Skiplagging is not the best way to save

Because airfare can sometimes be prohibitively expensive, travelers try to find ways to outsmart airlines. One increasingly popular tactic is skiplagging, also known as hidden-city ticketing or throwaway ticketing. The concept revolves around the idea that you stand to save money by booking a flight with a layover instead of direct, and then disembarking at the layover rather than the final destination. For instance, if you discover that a direct flight from Los Angeles to Dallas is too expensive, and later chance upon a cheaper Los Angeles to Chicago flight with a quick stopover at Dallas, then you may be inclined to book the latter and simply ditch the final leg of the trip.

This purported cost-saving technique may indeed yield substantial savings in some cases, but it's not exactly ethical.
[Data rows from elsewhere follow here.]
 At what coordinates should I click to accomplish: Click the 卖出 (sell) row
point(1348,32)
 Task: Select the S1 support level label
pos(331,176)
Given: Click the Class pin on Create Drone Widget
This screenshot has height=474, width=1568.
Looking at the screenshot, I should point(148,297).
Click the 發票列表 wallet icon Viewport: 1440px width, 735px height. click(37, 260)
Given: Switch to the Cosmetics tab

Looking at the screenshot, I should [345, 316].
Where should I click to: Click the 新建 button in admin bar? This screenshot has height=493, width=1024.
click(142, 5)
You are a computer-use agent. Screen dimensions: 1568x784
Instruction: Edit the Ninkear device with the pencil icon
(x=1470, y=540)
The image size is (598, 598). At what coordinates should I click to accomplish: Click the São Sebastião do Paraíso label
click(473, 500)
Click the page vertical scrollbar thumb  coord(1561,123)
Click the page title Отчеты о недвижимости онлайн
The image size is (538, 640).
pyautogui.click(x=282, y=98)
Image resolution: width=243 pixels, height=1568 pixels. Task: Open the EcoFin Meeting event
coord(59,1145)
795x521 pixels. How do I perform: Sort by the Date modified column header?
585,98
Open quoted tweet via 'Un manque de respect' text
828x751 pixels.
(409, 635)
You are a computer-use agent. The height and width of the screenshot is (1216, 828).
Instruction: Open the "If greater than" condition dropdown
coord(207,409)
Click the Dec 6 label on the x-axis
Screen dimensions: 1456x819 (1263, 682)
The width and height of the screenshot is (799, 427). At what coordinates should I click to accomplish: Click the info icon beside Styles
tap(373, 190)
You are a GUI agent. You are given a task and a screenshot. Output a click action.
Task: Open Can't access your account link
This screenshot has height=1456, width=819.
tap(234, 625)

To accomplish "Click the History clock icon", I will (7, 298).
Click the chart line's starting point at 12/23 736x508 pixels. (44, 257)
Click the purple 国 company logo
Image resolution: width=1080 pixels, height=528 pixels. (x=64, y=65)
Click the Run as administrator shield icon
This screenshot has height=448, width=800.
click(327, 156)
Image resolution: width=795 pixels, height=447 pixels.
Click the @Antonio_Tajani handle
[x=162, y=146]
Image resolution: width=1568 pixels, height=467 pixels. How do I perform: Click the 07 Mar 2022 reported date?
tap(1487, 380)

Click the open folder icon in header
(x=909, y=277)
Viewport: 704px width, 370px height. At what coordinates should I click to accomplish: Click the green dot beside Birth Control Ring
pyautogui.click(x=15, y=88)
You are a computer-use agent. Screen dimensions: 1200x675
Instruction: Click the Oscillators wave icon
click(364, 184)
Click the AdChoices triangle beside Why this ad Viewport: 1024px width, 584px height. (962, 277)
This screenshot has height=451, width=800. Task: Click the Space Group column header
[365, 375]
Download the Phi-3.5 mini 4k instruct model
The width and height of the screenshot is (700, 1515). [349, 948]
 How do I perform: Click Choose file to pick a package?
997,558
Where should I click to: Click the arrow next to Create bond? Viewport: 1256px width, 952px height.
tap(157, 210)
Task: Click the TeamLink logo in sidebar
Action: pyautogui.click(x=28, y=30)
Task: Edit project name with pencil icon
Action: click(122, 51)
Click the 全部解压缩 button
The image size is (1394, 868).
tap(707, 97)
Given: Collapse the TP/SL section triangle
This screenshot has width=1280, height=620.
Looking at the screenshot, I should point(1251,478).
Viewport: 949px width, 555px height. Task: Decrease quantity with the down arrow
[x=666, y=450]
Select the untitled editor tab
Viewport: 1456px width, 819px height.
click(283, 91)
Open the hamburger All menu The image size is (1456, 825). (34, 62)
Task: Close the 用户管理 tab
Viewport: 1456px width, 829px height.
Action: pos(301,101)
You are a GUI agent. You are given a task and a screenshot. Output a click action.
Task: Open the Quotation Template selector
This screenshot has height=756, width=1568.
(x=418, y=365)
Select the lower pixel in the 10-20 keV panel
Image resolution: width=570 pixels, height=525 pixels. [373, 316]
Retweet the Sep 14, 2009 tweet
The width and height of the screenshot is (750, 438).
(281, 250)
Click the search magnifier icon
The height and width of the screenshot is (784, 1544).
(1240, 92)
It's currently not illegal, but it's frowned upon by many airlines. Major carriers like American Airlines, Delta, Southwest, and United don't condone the practice, and will most likely impose penalties, like banning you from flying with them, suspending your frequent flyer account, billing you later on, or worse, pursuing legal action. "If you've done this repeatedly, [the airline] is going to say you owe us money," Henry Harteveldt, a travel industry analyst, told NPR. "They may be willing to settle for a certain number of cents on the dollar. Maybe they want to collect all of it. But airlines can and will take steps to protect themselves."